Developed in the early 1990s, CDPD was large on the horizon as a future technology. However, it had difficulty competing against existing slower but less expensive Mobitex and DataTac systems, and never quite gained widespread acceptance before newer, faster standards such as GPRS became dominant.

CDPD had very limited consumer offerings. AT&T Wireless first offered the technology in the United States under the PocketNet brand. It was one of the first consumer offerings of wireless web service. A company named Omnisky provided service for Palm V devices. Cingular Wireless later offered CDPD under the Wireless Internet brand (not to be confused with Wireless Internet Express, their brand for GPRS/EDGE data). PocketNet was generally considered a failure with competition from 2G services such as Sprint's Wireless Web. After the four phones AT&T Wireless had offered to the public (two from Panasonic, one from Mitsubishi and the Ericsson R289LX), AT&T Wireless eventually refused to activate the devices.

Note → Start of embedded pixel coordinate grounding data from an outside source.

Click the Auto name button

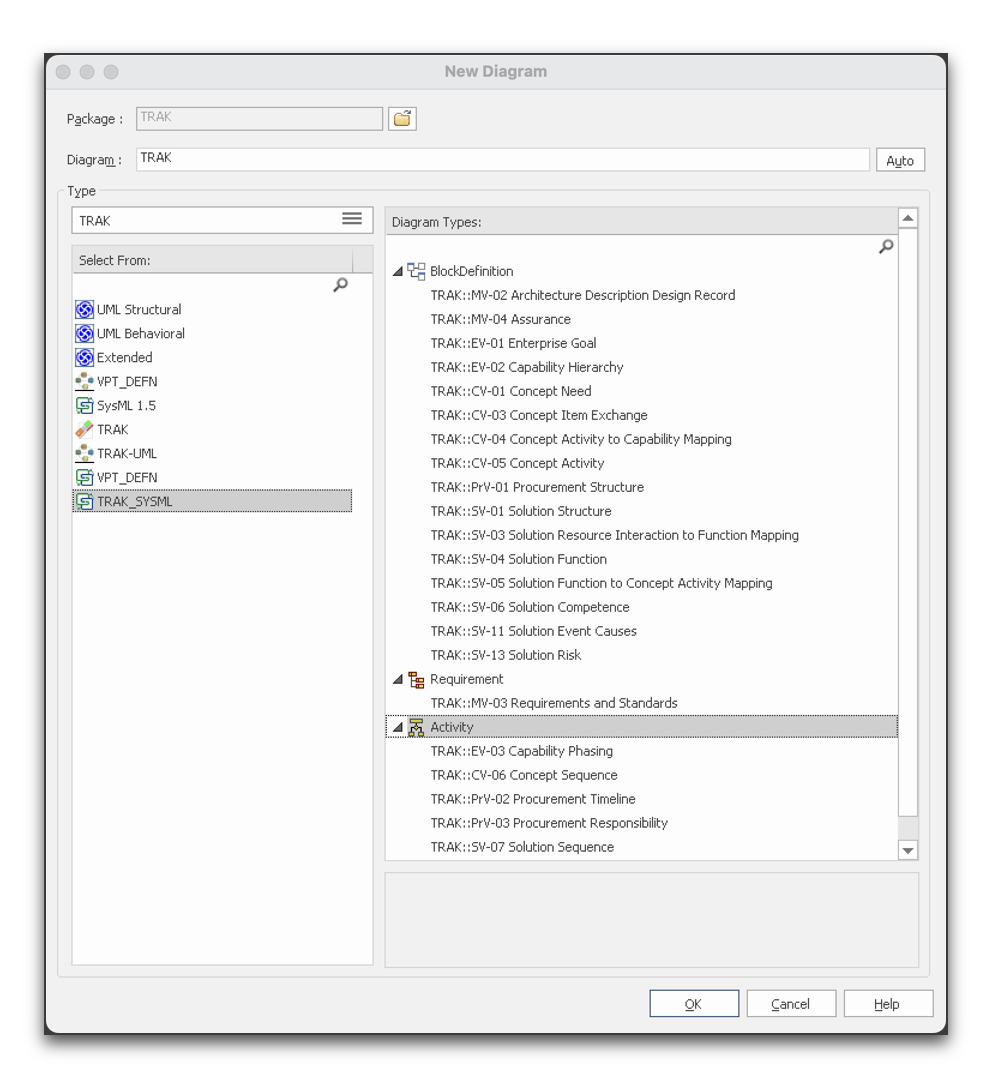click(900, 160)
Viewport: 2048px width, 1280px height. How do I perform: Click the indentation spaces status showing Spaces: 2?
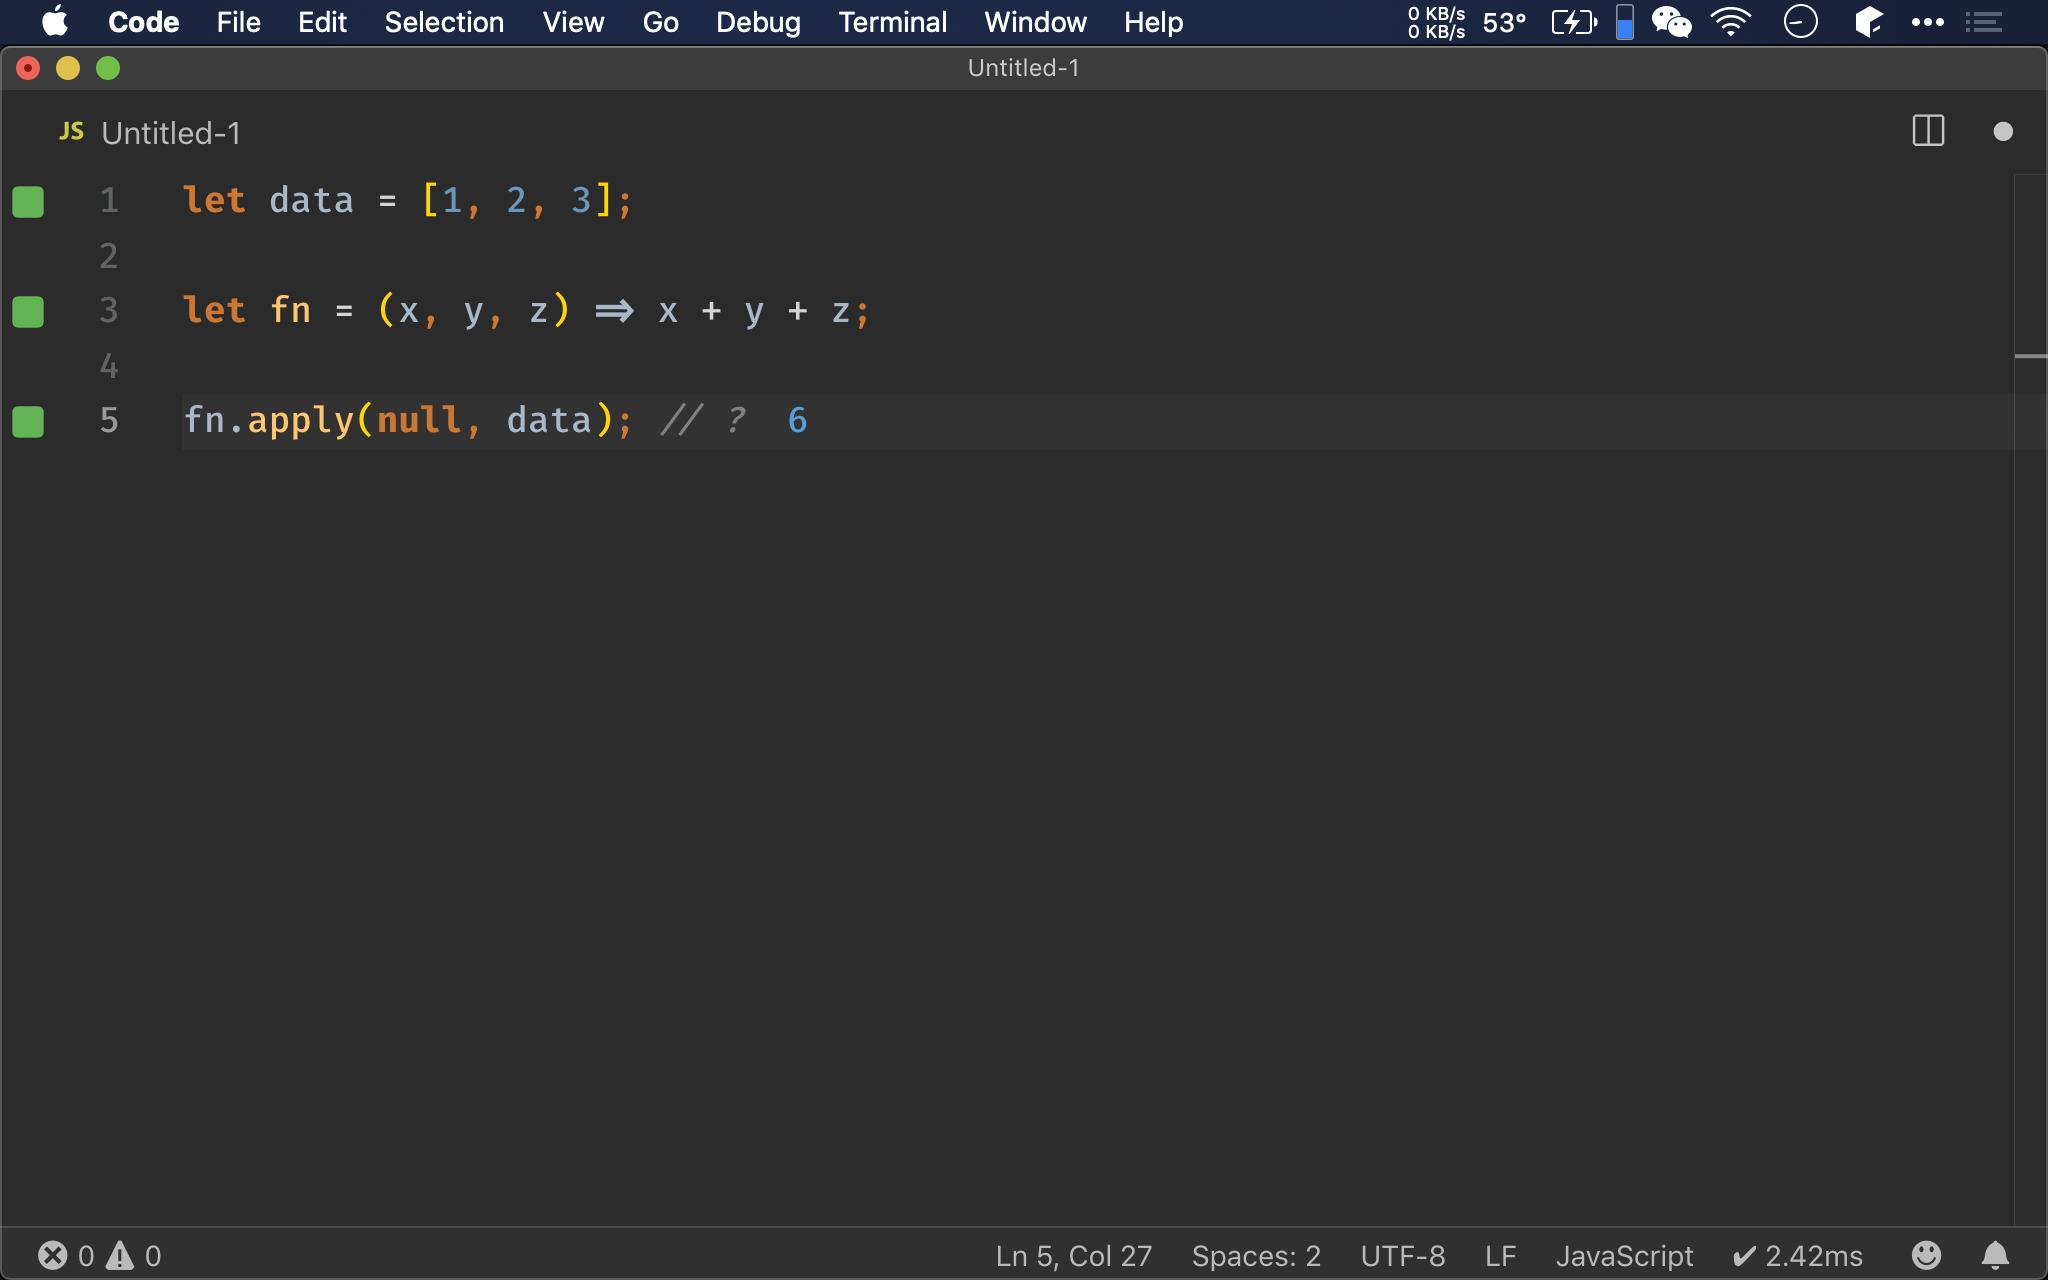[x=1256, y=1255]
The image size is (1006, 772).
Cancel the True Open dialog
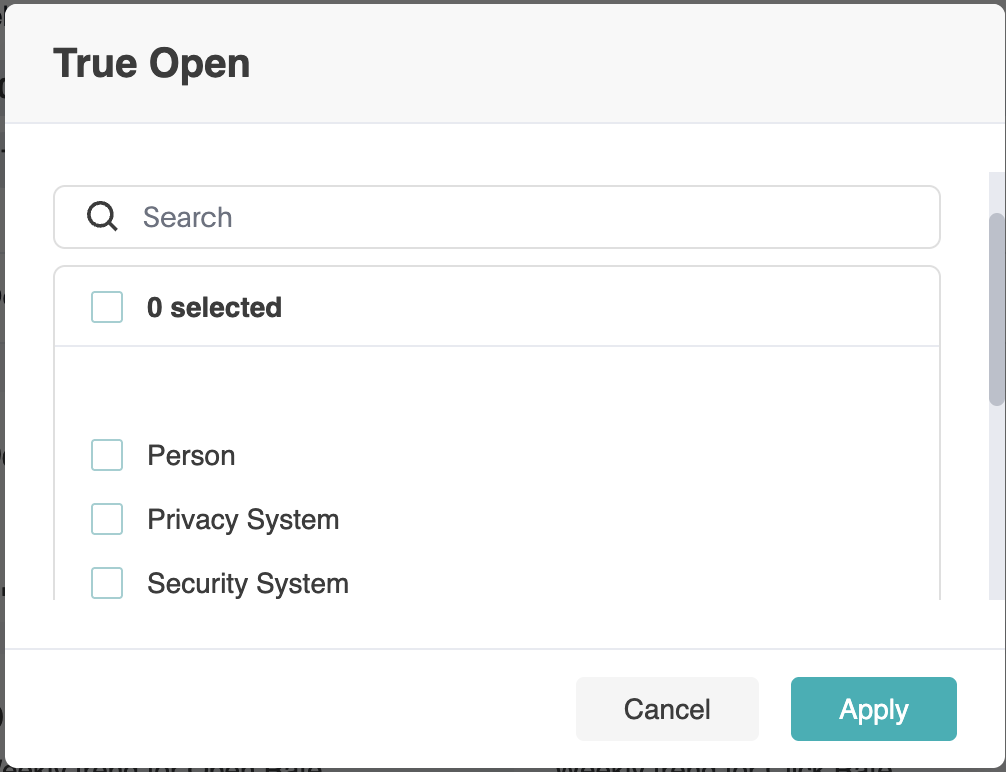coord(667,709)
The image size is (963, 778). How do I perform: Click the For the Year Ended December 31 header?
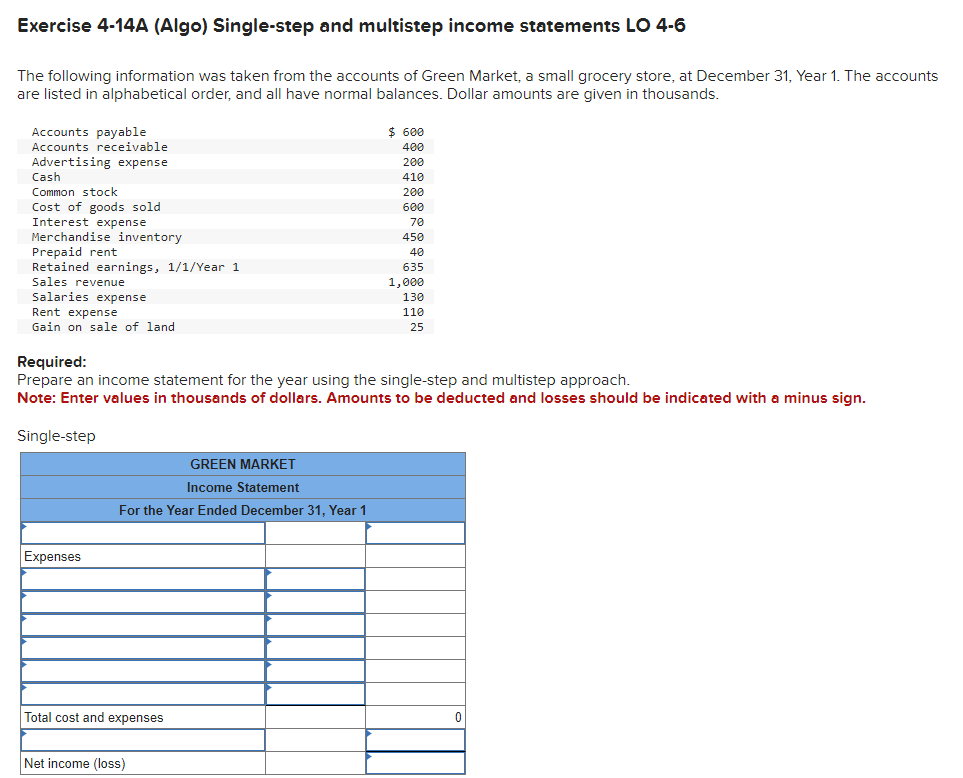coord(242,510)
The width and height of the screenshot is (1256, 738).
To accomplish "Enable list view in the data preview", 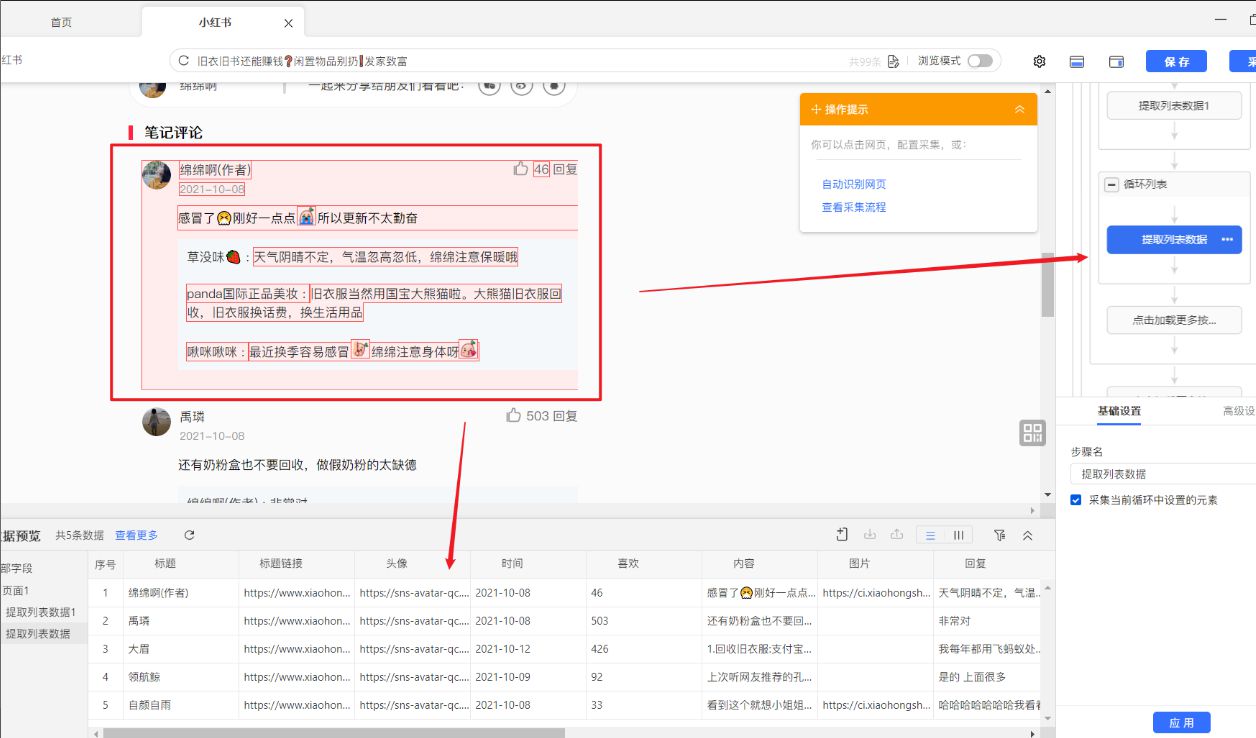I will point(931,535).
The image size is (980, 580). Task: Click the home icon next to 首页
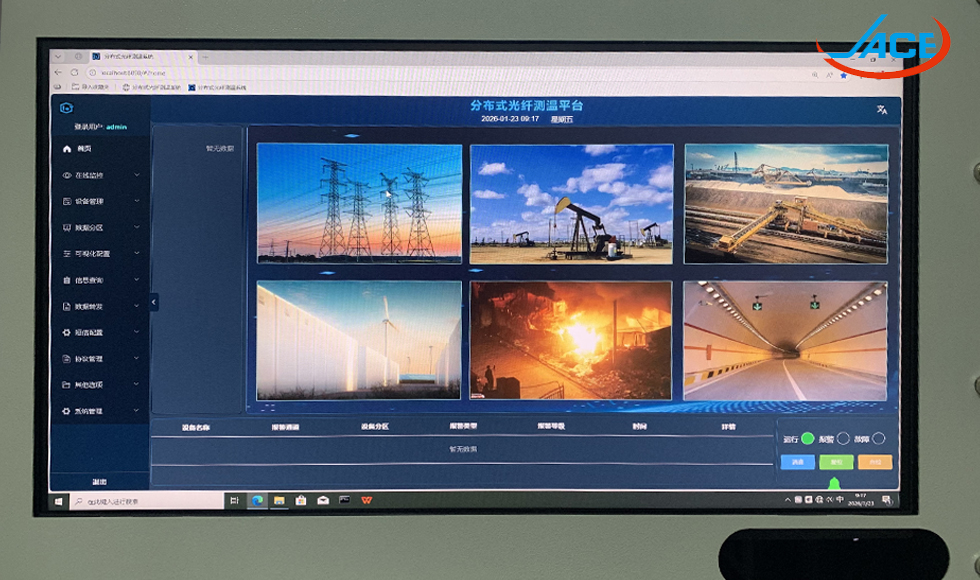tap(67, 149)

Despite its limited success as a consumer offering, CDPD was adopted in a number of enterprise and government networks. It was particularly popular as a first-generation wireless data solution for telemetry devices (machine to machine communications) and for public safety mobile data terminals.

In 2004, major carriers in the United States announced plans to shut down CDPD service. In July 2005, the AT&T Wireless and Cingular Wireless CDPD networks were shut down.